What are quarterly updates?

One of the biggest changes is the requirement to send quarterly updates.

This means you will need to send HMRC a summary of your income and expenses every three months using compatible software.

These quarterly updates are not the same as paying your full tax bill every quarter. They are designed to give HMRC a more regular picture of your income and expenses during the year.

At the end of the tax year, you will still need to finalise your tax position and confirm your complete income, expenses, allowances, and any other relevant details.

What should you do now?

Even if Making Tax Digital does not apply to you immediately, it is a good idea to prepare early.

Here are a few simple steps:

1. Check your income level

Look at your income from self-employment and/or property. If it is close to the thresholds, you may need to prepare for Making Tax Digital.

2. Keep better records

Try to keep clear records of your income and expenses throughout the year. Do not wait until the Self Assessment deadline.

3. Use a separate bank account if possible

Keeping business income and personal spending separate can make your records easier to manage.

4. Speak to an accountant or tax adviser

If you are not sure whether the rules apply to you, it is always best to ask a qualified accountant or tax adviser.

5. Choose compatible software

HMRC requires the use of software that works with Making Tax Digital. Before the rules apply to you, check which software is suitable for your situation.

Why is this important?

Tax rules can be complicated, especially for people who are busy working, supporting their families, and managing everyday life in the UK.

Making Tax Digital is important because missing deadlines or keeping poor records may create problems later. Preparing early can help you avoid stress, mistakes, and possible penalties.

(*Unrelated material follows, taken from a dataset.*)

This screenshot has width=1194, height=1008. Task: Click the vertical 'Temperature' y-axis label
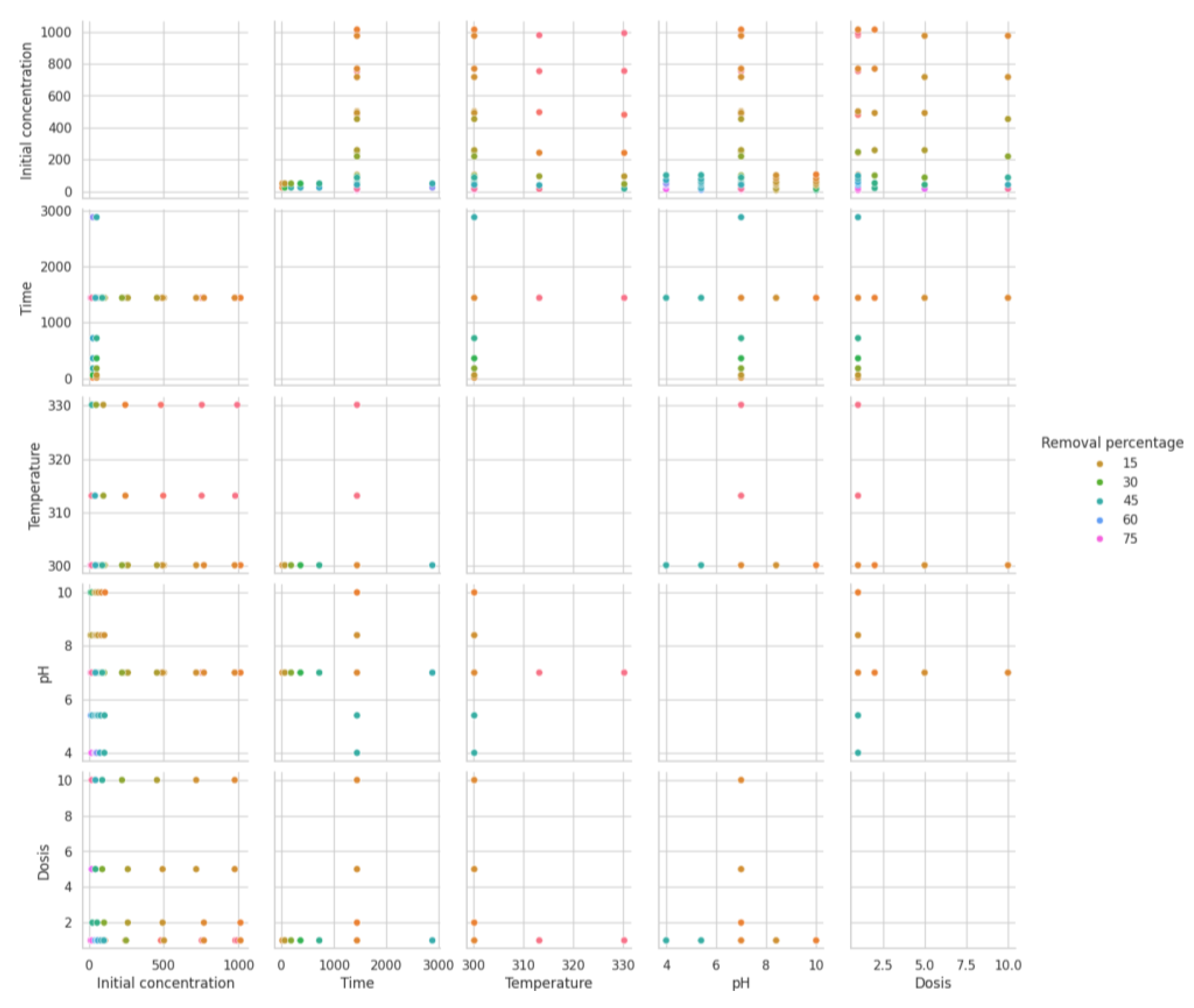pos(34,486)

For many people, good record keeping can also make Self Assessment easier and faster.

Does everyone need to use Making Tax Digital?

No. Not everyone will need to use Making Tax Digital immediately.

It depends on your income level, your type of income, and your personal circumstances. Some people may also be able to apply for an exemption in specific situations.

Because every case is different, you should always check the latest HMRC guidance or speak with a qualified professional before making decisions.

Final thoughts

Making Tax Digital for Income Tax is a major change for self-employed people and landlords in the UK.

If you currently complete a Self Assessment tax return, now is a good time to understand the rules, check whether they apply to you, and start preparing your records in a more organised way.

At MoneyTO, we understand that many of our customers work hard in the UK to support their families both here and abroad. Whether you are self-employed, running a small business, or managing your personal finances, staying informed can help you plan better and avoid unnecessary stress.

MoneyTO helps people send money safely and conveniently to family, friends, and loved ones around the world. While we do not provide tax advice, we believe that useful financial information can help our customers make better everyday decisions.

If Making Tax Digital may apply to you, please check the official HMRC guidance or speak to a qualified accountant or tax adviser.